Monday, August 18, 2014

Firefox OS is a developer's best friend

Up until recently I wasn't able to appreciate the full potential of a Firefox OS phone. I only looked at it as a consumer product, a cheap way for people in developing countries to get access to the internet. I had never considered its potential as a tool for hackers and developers.

So here is my use case: I own 2 prepaid SIMs for which I regularly run over my internet quota. Vodafone has a promotion where it offers you 2Mb for every call you give or receive, that is over one minute long. The problem is, I don't really talk for more than 20 minutes each month. So, as the bright engineer that I am, I've come up with a plan. Since I have unlimited calls between my two prepaid SIMs, why not have them call each other, and farm some megabytes.

Here is where Firefox OS comes in. It's insanely easy for me to script together some code that would call a number, wait for 60 seconds, end the call and call again.

function start() {
    navigator.mozTelephony.dial('07XXXXXXXX'); // Call the phone number
    setTimeout(stop, 63*1000); // Stop the call in 63 seconds
}

function stop() {
    navigator.mozTelephony.calls[0].hangUp(); // Hang up
    setTimeout(start, 3*1000); // Call back again in another 3 seconds
}

start();

I just opened the App Manager, and pasted the code into the Usage app console. Then I left it running for about one night, and got around 1.5 Gb of traffic. (The max I can get is 2.5 Gb) Pretty nice, right? One of the problems in this setup, is that I needed to download an app on my Android phone, to answer incoming calls automatically. I went with AutoAnswer, but wasn't really happy with the permission settings the app required. This is another way Firefox OS kicks Android's app. It has a way better permissions system, where each app asks for each permission, and can still function if you don't allow it.

So there it is. With less than 10 lines of code, I was able to make use of the phone's capabilities in a very cool way. That was way easier and much more fun than anything I could do with my Raspberry Pi. Soon, with the launch of a device that costs around 25$, it will be even cheaper than a RPi. And I can only imagine what I could do with the the available camera and wireless capabilities.

Saturday, August 2, 2014

Captive Portal detection in Firefox

I haven't posted something on the blog in a while, so I thought I'd post something about my current work at Mozilla.

I'm currently working on better captive portal detection in Firefox. You might correctly point out that there is no such detection at the moment. The feature does exist, but it's only enabled on Firefox OS. My job going forward will be to port this functionality over to Firefox, and to implement several enhancements.

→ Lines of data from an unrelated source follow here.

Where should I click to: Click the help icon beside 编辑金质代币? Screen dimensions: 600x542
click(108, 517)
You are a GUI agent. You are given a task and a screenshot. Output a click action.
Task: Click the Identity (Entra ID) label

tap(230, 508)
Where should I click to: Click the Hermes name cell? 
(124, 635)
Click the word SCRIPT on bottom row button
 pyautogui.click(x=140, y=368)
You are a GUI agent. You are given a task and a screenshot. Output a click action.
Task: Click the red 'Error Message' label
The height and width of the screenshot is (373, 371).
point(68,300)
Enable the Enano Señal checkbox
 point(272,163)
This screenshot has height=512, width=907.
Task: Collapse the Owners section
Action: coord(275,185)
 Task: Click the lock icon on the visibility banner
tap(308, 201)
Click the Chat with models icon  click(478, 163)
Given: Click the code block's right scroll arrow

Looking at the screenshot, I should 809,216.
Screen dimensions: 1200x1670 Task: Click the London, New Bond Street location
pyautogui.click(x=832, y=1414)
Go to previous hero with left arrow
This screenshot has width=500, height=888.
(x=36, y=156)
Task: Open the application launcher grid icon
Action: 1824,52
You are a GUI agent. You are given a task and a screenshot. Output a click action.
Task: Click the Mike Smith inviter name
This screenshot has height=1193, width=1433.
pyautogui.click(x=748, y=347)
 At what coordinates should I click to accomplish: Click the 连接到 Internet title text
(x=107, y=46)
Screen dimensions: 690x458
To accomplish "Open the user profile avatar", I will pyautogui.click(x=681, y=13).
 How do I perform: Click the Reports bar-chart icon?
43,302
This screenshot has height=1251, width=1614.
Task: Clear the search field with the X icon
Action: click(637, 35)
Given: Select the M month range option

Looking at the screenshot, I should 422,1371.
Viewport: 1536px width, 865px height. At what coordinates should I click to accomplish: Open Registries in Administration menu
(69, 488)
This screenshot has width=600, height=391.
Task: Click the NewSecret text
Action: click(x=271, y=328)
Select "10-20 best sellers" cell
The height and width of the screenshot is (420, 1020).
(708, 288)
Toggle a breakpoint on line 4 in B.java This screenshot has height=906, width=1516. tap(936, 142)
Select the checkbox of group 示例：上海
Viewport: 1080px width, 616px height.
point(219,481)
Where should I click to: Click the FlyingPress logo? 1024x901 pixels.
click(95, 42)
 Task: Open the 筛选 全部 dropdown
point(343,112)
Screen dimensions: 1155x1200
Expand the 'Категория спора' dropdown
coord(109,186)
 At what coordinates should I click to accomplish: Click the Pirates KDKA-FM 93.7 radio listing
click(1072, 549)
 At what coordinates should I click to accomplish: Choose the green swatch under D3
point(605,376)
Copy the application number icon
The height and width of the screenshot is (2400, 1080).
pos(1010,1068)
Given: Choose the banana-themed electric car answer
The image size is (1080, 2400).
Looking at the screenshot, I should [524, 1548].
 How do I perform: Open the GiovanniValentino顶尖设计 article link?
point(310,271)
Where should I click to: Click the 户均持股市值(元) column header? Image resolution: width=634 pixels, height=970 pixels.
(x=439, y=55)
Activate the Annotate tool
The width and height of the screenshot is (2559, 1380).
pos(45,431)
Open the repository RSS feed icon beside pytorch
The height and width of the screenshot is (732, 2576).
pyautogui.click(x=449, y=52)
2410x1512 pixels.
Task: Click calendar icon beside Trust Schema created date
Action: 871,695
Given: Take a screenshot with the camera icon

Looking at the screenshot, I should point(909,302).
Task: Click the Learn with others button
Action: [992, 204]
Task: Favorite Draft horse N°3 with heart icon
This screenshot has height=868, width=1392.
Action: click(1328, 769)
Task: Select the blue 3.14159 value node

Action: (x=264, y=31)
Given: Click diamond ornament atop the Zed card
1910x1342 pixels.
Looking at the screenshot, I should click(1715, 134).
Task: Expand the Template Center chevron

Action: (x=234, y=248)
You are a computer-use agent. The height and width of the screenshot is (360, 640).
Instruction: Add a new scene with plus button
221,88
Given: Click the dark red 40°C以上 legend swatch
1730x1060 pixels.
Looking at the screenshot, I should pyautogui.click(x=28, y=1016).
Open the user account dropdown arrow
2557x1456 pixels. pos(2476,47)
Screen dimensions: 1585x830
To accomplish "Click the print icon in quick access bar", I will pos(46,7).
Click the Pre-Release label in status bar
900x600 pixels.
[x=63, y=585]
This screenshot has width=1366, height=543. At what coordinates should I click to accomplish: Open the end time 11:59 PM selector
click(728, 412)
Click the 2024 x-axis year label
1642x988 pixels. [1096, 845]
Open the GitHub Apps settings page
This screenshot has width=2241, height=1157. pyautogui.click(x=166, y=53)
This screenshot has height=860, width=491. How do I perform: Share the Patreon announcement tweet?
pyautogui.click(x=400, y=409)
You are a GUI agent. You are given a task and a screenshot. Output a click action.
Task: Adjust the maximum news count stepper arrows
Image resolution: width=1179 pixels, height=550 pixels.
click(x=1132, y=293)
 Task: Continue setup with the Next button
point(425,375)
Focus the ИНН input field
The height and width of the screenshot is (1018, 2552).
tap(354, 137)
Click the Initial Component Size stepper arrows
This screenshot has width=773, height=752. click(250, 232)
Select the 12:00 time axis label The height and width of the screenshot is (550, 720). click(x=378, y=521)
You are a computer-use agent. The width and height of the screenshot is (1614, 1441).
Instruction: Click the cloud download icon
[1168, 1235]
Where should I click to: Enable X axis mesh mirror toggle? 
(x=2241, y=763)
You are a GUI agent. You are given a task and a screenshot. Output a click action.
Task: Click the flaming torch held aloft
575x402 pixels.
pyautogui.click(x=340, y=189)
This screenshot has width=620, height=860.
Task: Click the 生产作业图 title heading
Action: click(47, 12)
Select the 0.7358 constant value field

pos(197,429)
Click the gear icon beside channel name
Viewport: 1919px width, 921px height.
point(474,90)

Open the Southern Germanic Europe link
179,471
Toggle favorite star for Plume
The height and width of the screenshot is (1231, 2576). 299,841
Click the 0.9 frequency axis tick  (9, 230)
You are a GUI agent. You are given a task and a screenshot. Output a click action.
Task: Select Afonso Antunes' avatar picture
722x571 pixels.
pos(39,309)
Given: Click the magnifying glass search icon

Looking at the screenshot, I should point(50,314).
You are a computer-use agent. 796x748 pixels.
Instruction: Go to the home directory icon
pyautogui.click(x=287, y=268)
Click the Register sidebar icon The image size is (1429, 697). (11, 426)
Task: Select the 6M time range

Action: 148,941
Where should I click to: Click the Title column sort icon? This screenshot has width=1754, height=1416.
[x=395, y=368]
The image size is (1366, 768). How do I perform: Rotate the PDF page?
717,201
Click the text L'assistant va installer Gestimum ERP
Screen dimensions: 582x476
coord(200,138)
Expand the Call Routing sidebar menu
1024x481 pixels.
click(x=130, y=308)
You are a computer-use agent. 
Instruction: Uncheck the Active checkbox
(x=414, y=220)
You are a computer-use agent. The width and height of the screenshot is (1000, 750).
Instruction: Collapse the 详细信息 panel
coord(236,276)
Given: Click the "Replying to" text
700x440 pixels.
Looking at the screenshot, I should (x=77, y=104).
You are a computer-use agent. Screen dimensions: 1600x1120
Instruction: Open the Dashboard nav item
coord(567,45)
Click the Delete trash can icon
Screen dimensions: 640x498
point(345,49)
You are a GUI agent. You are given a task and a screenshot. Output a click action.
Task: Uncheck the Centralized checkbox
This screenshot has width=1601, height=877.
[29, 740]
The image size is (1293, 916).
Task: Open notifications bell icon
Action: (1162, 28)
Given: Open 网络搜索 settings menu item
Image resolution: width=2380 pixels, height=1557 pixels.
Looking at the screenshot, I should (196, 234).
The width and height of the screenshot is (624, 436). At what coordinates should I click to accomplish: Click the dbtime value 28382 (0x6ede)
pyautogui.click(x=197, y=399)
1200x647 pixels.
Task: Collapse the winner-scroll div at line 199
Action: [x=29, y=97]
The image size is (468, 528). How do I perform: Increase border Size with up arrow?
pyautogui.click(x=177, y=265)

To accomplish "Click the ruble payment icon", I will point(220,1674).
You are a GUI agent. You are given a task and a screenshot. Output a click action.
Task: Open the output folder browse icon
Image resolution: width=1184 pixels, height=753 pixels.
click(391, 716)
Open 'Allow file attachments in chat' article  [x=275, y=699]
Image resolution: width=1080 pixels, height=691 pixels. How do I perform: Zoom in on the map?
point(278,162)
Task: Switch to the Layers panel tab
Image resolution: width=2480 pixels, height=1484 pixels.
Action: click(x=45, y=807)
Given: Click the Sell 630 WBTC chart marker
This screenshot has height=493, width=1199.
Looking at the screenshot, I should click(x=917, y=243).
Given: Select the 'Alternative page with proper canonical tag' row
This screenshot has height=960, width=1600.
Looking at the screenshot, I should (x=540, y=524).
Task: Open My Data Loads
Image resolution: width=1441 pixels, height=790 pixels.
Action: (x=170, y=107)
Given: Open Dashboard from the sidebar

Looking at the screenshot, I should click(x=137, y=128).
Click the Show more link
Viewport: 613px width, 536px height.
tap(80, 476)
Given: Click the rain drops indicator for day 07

My first step was to gather all of the bugs and relevant info into a wiki page. The good news is that most of the groundwork is already there. The design for this feature has already been done (incidentally, by another Valentin working at Mozilla), and my job is to implement the capabilities that Necko needs to provide to other components.

In order to test captive portal, I needed to set up one for myself - working at my local McDonald's is not an option :) Fortunately, this feature is part of the Tomato firmware which is also available for my Asus N10U router. Yay!

Next up, making captive portal detection available to desktop Firefox. The feature is implemented in captivedetect.js. The basic idea is that it tries to load a page from a predefined URL, and check the response against an expected value. If the values differ, or if we get a redirect, the odds are that we are inside a captive portal.

On FirefoxOS the captive portal detection is used in the NetworkManager, which is a Gonk service which isn't going to be of much use on desktop. So I just stuck a captive portal request inside nsIOService, to see if it works. After finding and fixing a couple of typos in captivedetect.js (How can you not love JavaScript for this?), it turns out that this works pretty well. I was able to observe notifications whenever the browser got a captive portal page and when the user logged in to that page, and was able to access any page on the web. So really
good news.

Going forward, I need to figure out how the captive portal fits with the rest of Necko, what I need for the UI, how do we handle secure connections, and many other issues. Also, Tomato doesn't seem to hijack secure connections, as other captive portals do, but I'm going to figure this out when I get to it.